Когда Тиамида схватили живым и взяли в плен, остров был выжжен и покинут населявшими его разбойниками. Ранним утром Кнемон и Термутид, щитоносец Тиамида, переплыли озеро, чтобы разведать, что сделали враги с главарем разбойников. О том, что произошло с Кнемоном и Термутидом, уже было сказано.
Теаген и Хариклея одни остались в пещере, и чрезмерность обступивших их бедствий они сочли за величайшее благо. Тогда впервые оказались они наедине друг с другом, освободились ото всего, что могло бы мешать им, и беспрепятственно и всецело предались они объятиям и поцелуям. Позабыв обо всем, долго сидели они обнявшись и как бы слившись воедино, насыщаясь еще непорочной и девственной любовью, смешивая потоки своих горячих слез, сочетаясь лишь чистыми поцелуями, ведь Хариклея, когда замечала возбуждение Теагена и его мужественность, удерживала его напоминаниями о данной клятве. Он сдерживал себя без труда и легко повиновался благоразумию: уступая любви, он побеждал вожделение.

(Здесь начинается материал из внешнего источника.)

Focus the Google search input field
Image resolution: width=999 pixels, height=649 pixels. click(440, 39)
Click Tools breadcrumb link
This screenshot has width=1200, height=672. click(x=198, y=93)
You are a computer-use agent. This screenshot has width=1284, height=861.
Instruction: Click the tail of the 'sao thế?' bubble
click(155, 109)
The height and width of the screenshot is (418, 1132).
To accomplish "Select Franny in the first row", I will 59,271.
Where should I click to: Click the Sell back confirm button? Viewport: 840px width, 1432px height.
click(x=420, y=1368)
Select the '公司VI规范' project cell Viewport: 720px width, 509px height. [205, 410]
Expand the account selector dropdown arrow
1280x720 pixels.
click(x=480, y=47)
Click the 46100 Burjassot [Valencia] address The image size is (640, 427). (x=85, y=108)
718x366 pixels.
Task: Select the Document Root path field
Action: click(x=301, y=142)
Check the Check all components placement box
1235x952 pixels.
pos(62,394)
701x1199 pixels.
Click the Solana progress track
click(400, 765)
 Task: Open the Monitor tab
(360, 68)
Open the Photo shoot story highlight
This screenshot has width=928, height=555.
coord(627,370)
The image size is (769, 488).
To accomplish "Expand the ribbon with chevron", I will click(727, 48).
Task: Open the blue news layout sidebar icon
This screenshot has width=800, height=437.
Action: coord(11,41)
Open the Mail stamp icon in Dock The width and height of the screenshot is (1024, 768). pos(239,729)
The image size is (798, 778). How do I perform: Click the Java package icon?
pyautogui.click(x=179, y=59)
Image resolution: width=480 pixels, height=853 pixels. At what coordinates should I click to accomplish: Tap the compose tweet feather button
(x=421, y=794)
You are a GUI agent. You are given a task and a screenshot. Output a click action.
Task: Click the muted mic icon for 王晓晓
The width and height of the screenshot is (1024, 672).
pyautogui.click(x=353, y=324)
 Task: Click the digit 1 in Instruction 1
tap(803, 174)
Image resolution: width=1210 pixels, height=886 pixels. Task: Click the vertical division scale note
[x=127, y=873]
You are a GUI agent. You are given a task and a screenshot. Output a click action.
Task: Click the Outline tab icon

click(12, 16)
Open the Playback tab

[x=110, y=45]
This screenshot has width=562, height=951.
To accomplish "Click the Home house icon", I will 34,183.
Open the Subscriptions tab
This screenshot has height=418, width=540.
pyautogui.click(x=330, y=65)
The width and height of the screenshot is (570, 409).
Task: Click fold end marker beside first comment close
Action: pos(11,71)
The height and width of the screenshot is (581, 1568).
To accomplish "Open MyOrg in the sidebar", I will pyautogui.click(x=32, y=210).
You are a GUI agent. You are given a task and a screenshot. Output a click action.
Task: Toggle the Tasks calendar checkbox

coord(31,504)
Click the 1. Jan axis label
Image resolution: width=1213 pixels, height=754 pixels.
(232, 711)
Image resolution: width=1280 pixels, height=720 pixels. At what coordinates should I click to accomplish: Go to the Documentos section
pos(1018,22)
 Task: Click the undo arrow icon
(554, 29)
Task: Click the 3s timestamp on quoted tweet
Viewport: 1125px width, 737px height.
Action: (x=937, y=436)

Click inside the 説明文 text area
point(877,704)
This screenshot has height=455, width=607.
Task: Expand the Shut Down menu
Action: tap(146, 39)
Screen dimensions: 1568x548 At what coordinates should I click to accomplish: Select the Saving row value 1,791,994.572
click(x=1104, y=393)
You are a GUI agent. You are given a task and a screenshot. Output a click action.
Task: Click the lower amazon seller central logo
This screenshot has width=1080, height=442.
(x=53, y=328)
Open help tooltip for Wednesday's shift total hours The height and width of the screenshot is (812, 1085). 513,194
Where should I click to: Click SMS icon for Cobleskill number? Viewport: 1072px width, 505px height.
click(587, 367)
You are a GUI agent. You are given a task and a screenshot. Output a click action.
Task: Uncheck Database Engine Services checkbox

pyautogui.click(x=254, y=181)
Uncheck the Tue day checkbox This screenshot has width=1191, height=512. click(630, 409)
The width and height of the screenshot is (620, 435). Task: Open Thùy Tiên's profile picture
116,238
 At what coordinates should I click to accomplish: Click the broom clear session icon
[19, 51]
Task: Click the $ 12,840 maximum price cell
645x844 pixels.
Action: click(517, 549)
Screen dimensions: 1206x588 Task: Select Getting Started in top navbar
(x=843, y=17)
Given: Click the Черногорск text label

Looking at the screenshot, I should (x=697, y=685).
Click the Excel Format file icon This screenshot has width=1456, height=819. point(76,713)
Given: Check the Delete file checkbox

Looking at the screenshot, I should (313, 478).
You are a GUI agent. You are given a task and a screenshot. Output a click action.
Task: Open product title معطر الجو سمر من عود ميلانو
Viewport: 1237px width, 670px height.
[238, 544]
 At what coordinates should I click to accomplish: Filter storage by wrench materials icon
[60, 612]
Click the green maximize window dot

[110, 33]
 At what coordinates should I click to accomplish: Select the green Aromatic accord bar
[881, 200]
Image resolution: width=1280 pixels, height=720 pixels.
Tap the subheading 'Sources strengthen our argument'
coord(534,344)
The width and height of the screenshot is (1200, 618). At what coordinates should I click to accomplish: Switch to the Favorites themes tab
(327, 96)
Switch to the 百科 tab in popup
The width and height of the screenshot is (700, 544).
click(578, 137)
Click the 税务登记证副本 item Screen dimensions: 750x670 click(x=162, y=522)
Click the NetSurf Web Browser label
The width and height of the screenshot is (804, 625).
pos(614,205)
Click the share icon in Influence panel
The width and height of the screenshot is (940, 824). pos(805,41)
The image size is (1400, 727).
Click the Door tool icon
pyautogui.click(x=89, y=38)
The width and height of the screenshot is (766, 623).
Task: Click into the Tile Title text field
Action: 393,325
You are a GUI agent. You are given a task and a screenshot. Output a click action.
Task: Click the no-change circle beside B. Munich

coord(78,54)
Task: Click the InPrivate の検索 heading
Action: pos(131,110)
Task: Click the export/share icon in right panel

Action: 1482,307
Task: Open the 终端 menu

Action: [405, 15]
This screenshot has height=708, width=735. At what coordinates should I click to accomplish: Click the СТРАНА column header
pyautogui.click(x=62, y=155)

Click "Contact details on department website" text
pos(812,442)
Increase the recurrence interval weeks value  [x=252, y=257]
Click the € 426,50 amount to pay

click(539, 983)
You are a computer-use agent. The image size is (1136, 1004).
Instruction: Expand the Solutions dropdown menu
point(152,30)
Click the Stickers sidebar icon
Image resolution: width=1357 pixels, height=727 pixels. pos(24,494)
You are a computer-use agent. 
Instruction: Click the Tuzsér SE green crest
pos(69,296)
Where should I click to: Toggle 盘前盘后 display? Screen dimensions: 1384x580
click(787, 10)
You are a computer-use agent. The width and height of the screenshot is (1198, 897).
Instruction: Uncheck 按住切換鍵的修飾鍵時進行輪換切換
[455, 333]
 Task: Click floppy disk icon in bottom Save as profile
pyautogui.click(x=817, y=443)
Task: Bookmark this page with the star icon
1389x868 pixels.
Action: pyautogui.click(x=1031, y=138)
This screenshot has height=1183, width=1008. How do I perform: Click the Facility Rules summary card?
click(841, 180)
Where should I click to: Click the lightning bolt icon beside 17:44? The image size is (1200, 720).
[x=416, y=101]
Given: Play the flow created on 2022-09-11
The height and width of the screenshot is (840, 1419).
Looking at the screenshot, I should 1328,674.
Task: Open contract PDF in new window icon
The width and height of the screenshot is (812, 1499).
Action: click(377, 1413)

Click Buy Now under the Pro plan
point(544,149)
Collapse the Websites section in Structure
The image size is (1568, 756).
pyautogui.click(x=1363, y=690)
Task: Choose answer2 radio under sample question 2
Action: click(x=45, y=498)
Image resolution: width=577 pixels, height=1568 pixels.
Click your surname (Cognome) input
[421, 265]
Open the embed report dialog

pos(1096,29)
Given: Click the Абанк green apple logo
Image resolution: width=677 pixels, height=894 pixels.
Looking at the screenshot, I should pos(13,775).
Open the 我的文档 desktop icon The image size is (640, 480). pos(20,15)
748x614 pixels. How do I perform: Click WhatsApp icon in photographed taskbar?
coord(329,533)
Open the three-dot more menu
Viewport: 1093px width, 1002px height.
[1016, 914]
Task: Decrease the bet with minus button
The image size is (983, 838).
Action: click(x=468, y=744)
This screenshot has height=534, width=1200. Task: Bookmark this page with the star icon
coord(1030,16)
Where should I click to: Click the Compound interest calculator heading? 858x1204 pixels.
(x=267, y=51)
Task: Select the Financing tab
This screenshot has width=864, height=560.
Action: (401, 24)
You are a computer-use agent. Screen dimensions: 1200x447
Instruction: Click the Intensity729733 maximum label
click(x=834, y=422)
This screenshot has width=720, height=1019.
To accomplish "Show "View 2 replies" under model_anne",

Когда же наконец они вспомнили о предстоящем, раздумья положили конец их ласкам, и Теаген первый повел такую речь:
– Не разлучаться друг с другом, Хариклея, и достигнуть самого для нас ценного, ради чего мы и выносили все, – вот наше желание, и да исполнят его эллинские боги. Непостоянно все человеческое и вечно меняется. Много мы выстрадали, но и на многое еще можно надеяться. Нам предстоит отправиться в селение Хеммис, как мы условились с Кнемоном, и неизвестно, какая участь нас там постигнет. Огромное и беспредельное, как кажется, расстояние остается нам еще до желанной страны. Так давай назначим какие-нибудь условные знаки, которыми мы будем давать друг другу знать то, о чем нельзя будет говорить и по которым, если придется расстаться, будем искать друг друга. Хорошим напутствием в скитаниях служит дружеский уговор, соблюдаемый, чтобы друг друга найти.
Одобрила эту мысль Хариклея, и они решили, если будут разлучены, делать надписи на храмах или на видных статуях, на гермах[108] и на камнях, стоящих на распутьях. Теаген должен был писать: «Пифиец», а Хариклея – «Пифийка», «отправились направо или налево, к такому-то городу, селению или народу», а также указывать день и час. Если же они встретятся, им достаточно будет лишь увидеть друг друга, так как никакое время не в состоянии вытравить из их душ любовные приметы. Все же Хариклея показала положенный некогда вместе с нею отцовский перстень, а Теаген – шрам на колене от охоты на кабана[109]. И словесные знаки назначили они себе; для нее – светильник, для него же – пальмовая ветвь[110].